The blood of the Passover lamb smeared on the doorpost symbolised this for the
Israelites.
The story of God's deliverance of the Israelites serves as a type for the Christian people. Our deliverance from the slavery of sin and evil is through the Incarnation of the Eternal Word of God. The Son of Man appeared among us as the High Priest of God’s holy religion. He is a complete and total sacrifice to the will of the Father. In him, divine justice and mercy meet. Hence, he is the Just One and the Merciful High Priest. The Son of Man protects those who believe and pattern their lives on him by the sacrifice he made of his life to God. The Lord’s answer to those who accused his disciples of breaking the sabbath law implies this understanding. “Have you not read what David did when he and his followers were hungry—how he went into the house of God and how they ate the loaves of offering which neither he nor his followers were allowed to eat, but which were for the priests alone?” The point the Lord made here is that to be guided by the will of God in all things is to satisfy the Law.

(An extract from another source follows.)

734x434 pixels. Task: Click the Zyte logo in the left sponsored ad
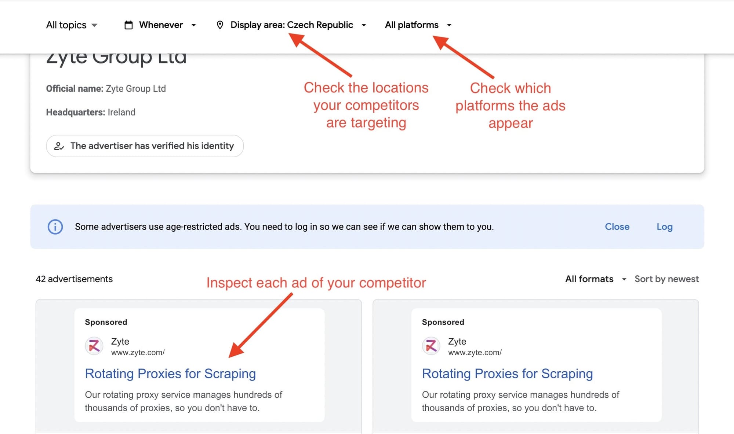(x=94, y=346)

Because David and his followers were in sync with the will of God at that time, they were equal to the priests who lived and gave the will of God to the people. As Jesus noted, the Temple priests break the sabbath without blame. Those who consecrate themselves to doing the will of God eat the holiest of breads daily. We understand how our Eucharist is the heart of our Christian spirituality, our celebration, and our lived experience. “For the Son of Man is master of the sabbath.”
Let us pray: O God, who show the light of your truth to those who go astray, so that they may return to the right path, give all who for the faith they profess are accounted Christians the grace to reject whatever is contrary to the name of Christ and to strive after all that does it honour. Through our Lord Jesus Christ, your Son, who lives and reigns with you in the unity of the Holy Spirit, God, for ever and ever. Amen.